Dr. Thomas Mayer | Christian Fiehl LL.M. 

SCHUFA - Ansprüche Betroffener

Zahlreiche Bankkunden und andere Verbraucher sind von sogenannten „Schufa-Auskünften“ betroffen und sehen sich daran gehindert, am Wirtschaftsleben teilzunehmen.

Beispiel:

Die Schufa hatte im vorliegenden Fall dem anfragenden Kreditinstitut mitgeteilt, dass Zwangsmaßnahmen gegen den Kunden ergriffen wurden, aber gleichzeitig darauf hingewiesen, dass diese sich möglicherweise nicht auf den Betroffenen beziehen. Trotz dieses Vorbehalts hat das Gericht § 35 II Satz 1 BDSG analog angewandt und dem Kunden einen Anspruch auf Sperrung der Daten gegeben. Dem von einer Schufa-Auskunft betroffenen Kunden steht ein Auskunftsanspruch gem. § 33 I BDSG zu, wenn erstmals Daten über ihn erhoben und gespeichert werden. In der Regel wird dem Kunden diese Mitteilung aber bereits im Rahmen des Hinweises auf die Schufa-Klausel gegeben. Darüber hinaus steht dem Kunden gemäß § 34 I BDSG ein Auskunftsanspruch über die über ihn gespeicherten Daten zu. Dabei bejaht der Bundesgerichtshof einen Anspruch auf Nennung des Empfängers von Auskünften, sofern eine unrechtmäßige Übermittlung stattgefunden hat oder wenn fehlerhafte Daten weitergegeben wurden.

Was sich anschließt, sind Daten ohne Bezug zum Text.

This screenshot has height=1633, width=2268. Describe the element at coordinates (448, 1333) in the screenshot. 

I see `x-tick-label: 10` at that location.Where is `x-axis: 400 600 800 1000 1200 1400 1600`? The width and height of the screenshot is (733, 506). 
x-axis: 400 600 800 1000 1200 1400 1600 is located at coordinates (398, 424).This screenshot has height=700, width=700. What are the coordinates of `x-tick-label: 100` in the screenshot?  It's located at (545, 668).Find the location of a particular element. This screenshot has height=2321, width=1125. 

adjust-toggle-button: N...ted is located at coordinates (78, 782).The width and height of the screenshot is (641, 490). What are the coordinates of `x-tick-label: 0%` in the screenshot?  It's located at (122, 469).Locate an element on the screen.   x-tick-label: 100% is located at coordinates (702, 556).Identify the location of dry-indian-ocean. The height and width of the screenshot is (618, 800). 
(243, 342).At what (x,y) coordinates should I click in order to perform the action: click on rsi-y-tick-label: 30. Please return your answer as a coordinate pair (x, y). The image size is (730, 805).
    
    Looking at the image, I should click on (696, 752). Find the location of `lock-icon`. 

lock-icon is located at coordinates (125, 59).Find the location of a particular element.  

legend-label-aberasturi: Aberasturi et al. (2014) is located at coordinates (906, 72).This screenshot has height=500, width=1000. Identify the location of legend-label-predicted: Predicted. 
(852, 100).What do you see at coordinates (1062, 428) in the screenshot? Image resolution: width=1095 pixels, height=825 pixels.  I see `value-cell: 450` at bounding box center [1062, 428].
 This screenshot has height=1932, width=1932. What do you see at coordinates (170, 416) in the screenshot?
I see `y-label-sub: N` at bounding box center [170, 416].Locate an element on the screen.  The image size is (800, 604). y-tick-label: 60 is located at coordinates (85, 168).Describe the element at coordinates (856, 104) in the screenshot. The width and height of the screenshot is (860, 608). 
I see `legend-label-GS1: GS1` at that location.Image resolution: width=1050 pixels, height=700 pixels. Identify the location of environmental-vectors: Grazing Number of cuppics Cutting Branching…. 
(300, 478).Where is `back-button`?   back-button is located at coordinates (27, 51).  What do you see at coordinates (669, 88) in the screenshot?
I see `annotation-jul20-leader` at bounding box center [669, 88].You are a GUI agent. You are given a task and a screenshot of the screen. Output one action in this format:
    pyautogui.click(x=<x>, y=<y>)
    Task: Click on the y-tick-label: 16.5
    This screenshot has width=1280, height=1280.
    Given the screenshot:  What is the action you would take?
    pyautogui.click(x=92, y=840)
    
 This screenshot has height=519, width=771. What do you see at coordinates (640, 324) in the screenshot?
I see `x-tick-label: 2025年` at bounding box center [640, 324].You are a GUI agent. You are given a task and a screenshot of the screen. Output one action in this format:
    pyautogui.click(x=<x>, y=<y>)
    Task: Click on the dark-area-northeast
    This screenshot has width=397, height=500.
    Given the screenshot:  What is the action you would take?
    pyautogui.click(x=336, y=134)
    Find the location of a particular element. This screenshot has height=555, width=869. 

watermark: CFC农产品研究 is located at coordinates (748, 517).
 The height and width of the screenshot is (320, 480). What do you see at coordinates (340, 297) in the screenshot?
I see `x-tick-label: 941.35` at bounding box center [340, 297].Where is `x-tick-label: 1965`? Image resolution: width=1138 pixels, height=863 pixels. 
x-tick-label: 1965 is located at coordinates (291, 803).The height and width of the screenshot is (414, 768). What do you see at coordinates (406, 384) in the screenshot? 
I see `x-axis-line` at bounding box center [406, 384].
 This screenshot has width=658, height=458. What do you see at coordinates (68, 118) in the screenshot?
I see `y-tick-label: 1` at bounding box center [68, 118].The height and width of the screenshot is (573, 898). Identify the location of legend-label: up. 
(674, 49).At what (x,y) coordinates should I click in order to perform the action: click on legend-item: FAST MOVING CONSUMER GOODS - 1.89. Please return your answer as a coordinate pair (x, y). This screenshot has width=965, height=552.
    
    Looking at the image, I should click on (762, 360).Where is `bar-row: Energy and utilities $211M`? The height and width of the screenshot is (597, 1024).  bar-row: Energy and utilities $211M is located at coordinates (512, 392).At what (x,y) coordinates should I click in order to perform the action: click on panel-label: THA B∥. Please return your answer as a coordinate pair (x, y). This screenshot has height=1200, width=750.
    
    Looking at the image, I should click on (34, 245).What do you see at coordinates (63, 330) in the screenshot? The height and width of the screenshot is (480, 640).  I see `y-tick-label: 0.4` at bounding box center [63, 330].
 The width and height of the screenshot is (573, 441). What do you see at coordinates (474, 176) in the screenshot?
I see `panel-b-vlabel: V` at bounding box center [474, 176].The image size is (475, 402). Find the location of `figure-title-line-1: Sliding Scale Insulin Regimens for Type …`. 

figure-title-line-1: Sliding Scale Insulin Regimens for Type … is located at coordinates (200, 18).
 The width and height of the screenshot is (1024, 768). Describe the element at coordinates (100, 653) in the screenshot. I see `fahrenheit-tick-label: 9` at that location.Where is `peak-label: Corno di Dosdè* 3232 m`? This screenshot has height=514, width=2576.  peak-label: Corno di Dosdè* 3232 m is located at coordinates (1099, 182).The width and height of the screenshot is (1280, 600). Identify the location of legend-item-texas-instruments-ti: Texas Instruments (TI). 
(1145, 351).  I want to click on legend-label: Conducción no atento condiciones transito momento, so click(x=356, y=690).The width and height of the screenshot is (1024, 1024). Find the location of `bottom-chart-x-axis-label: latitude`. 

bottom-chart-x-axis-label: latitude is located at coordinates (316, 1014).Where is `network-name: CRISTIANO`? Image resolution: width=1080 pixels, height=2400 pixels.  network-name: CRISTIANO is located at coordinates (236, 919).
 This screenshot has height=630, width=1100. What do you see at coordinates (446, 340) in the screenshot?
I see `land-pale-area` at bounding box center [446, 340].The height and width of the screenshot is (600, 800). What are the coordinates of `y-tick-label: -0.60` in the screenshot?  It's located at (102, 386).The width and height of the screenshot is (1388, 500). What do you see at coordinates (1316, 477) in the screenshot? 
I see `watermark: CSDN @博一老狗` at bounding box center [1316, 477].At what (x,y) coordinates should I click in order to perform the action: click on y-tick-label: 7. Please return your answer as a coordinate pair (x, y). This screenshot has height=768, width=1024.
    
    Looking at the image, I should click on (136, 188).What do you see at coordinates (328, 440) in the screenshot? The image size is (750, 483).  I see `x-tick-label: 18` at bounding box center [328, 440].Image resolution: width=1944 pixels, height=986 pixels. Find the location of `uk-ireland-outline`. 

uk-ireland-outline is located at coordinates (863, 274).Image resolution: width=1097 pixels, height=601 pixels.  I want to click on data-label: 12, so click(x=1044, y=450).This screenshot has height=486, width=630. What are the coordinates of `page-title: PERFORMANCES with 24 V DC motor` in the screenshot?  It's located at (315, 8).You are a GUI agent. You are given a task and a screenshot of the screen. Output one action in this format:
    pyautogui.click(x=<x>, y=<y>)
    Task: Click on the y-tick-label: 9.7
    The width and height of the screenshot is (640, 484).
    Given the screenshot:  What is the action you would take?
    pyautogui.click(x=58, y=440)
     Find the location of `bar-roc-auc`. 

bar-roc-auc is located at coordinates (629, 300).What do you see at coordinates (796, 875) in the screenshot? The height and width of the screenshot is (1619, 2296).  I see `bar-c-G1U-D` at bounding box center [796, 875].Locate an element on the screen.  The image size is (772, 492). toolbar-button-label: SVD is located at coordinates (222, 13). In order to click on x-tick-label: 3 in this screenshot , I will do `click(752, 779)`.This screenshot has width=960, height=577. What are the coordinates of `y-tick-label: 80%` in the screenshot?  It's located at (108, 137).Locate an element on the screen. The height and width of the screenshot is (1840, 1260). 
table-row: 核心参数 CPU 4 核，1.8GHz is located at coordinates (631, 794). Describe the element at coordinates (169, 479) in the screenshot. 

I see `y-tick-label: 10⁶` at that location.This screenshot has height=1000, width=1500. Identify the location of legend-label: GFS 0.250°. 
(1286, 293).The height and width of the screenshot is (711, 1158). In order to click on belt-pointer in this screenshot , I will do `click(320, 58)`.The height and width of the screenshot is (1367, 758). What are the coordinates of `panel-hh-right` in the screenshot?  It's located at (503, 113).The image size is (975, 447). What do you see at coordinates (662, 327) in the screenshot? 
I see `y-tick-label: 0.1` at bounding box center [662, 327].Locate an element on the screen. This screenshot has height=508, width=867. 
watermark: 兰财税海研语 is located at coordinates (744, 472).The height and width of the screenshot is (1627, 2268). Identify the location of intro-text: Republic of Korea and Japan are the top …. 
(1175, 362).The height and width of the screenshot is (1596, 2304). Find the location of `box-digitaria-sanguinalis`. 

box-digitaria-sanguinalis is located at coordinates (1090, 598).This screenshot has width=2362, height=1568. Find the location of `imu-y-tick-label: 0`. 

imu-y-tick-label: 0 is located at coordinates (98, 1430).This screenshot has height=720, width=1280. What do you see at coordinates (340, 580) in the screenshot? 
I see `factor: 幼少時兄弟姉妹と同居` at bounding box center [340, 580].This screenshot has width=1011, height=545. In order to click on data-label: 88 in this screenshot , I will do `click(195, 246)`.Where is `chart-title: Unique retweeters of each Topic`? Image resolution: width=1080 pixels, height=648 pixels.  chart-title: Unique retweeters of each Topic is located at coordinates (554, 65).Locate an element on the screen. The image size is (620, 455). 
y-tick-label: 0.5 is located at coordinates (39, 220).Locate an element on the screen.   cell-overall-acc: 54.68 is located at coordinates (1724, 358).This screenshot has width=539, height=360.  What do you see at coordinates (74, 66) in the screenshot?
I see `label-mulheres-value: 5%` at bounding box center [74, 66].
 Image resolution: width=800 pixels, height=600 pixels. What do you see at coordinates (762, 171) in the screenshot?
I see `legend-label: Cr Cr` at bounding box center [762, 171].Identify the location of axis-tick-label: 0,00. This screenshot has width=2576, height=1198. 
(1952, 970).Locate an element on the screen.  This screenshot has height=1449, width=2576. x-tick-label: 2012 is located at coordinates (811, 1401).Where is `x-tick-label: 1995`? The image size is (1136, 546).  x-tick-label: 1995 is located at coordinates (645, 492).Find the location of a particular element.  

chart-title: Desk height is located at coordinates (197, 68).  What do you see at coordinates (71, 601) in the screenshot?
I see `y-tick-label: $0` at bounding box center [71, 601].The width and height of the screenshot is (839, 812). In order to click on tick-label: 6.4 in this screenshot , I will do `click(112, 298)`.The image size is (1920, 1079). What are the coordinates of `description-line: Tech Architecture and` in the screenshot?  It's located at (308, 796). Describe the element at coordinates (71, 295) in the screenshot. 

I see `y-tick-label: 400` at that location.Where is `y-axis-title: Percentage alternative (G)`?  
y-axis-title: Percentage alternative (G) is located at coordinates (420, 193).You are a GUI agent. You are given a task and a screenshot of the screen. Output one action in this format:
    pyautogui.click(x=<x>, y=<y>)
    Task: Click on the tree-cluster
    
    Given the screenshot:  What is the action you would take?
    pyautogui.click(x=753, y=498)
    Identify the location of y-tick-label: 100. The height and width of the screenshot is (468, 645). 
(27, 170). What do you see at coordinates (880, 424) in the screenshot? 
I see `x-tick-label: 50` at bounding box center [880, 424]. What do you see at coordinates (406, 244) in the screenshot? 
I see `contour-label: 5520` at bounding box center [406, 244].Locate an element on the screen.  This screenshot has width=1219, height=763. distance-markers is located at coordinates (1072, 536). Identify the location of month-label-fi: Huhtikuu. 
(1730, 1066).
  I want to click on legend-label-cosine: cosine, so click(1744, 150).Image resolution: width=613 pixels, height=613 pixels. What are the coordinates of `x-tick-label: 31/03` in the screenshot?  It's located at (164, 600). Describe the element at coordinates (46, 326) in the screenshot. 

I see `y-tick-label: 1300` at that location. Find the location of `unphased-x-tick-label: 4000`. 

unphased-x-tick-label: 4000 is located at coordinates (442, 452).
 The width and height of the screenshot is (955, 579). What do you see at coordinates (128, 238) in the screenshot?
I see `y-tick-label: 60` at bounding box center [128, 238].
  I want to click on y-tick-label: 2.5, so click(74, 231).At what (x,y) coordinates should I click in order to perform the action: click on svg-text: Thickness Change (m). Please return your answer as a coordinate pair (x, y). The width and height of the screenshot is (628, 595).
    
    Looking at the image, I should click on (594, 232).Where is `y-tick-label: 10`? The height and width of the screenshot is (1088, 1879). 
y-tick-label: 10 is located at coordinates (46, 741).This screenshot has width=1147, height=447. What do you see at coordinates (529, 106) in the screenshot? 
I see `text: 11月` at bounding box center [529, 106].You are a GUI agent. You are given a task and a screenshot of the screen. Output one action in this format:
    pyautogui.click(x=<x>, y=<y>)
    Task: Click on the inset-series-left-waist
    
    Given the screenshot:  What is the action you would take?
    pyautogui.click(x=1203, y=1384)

Gegenüber der speichernden Stelle – also insbesondere gegenüber der Schufa – hat der Betroffene einen Anspruch auf Berichtigung oder Sperrung unrichtiger Daten gem. § 35 BDSG. Eine nach § 35 BDSG gebotene Sperrung von Daten lässt sich nicht dadurch umgehen, dass die Daten von vornherein oder nach Auftreten von Zweifeln an ihrer Richtigkeit mit einem entsprechenden Vorbehalt versehen und weiterverwendet werden.